What to Know
- A Queens man was caught on video on Sunday threatening violence against a Jewish man inside a Costco on Long Island
- The incident is one of many anti-semitic crimes on the rise in New York and across the country
- It came just one day before Nassau County and Suffolk County executives announced a bi-county effort to battle bigotry on Long Island
Following a rise in anti-Semitic incidents, including swastika graffiti which showed up outside a Holocaust center and a vulgar attack in Costco, Long Island officials came together Monday to create a task force to battle bigotry.

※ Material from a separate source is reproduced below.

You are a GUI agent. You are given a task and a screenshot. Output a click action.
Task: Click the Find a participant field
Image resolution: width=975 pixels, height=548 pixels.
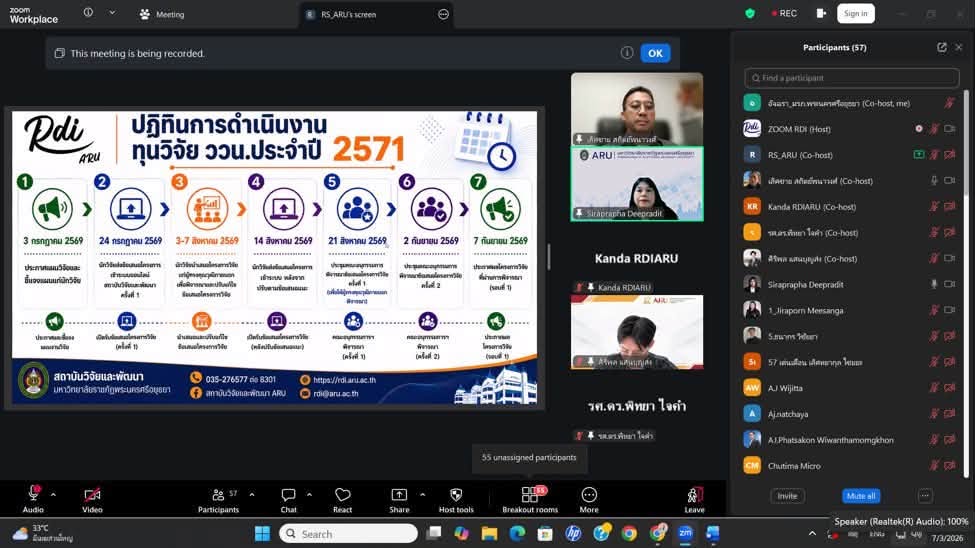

Nassau County Executive Laura Curran and Suffolk County Executive Steve Bellone on Monday announced a bi-county task force to fight hate after hateful images were left outside the Holocaust Memorial and Tolerance Center (HMTC) in Glen Cove twice in the last month.
And on the day before the task force was announced, Nassau County police arrested a man who allegedly threatened an 11-year-old Jewish boy and two Jewish men at Costco in Lawrence with assault as he yelled religious slurs at them.
Justin Pichizaca, 20, of Queens was caught on video by one of his victims, Avrumi Fri, who posted the footage on social media. The video shows Pichizaca using vile language while threatening to pull a gun on the victim, saying "record all you want because a Nazi is going to f------ kill you."
Describing what transpired before he started recording, Fri said in a Facebook post that he was in the men's bathroom at Costco on Sunday when a man walked out of a stall and said "[expletive] Jew, the Nazis will finish you off."
Fri proceeded to follow the man and started recording on his cellphone. There were several witnesses including a Costco manager named David who told Fri that Pichizaca's membership would be cancelled and he would no longer be welcomed there.
Pichizaca faces aggravated harassment and menacing charges and he will be arraigned in court on Tuesday, according to police.
Data from the Anti-Defamation League shows that anti-Semitic crimes have been on the rise in New York and they continue to go up this year with similar increase all over the country.
HMTC's chairman Steven Markowitz says: “To have it just become a target was very, very frightening and it’s like a wakeup call to us.”
“It’s getting worse right now, as we speak,” Democratic Rep. Thomas Suozzi said Monday.
Rabbi Anchelle Perl Chabad of Mineola says it’s frustrating that the Jewish community still has to deal with hate after so many years. Both of his father and grandfather were prisoners in a Nazi concentration camp and his grandfather did not survive.
“It would be very pleased to see and know that here on Long island community leaders are getting together to make a difference,” Perl Chabad said.
The new task force would consult with law enforcement, educators and religious leaders to coordinate existing efforts and programs to fight hate, as well as create new ones.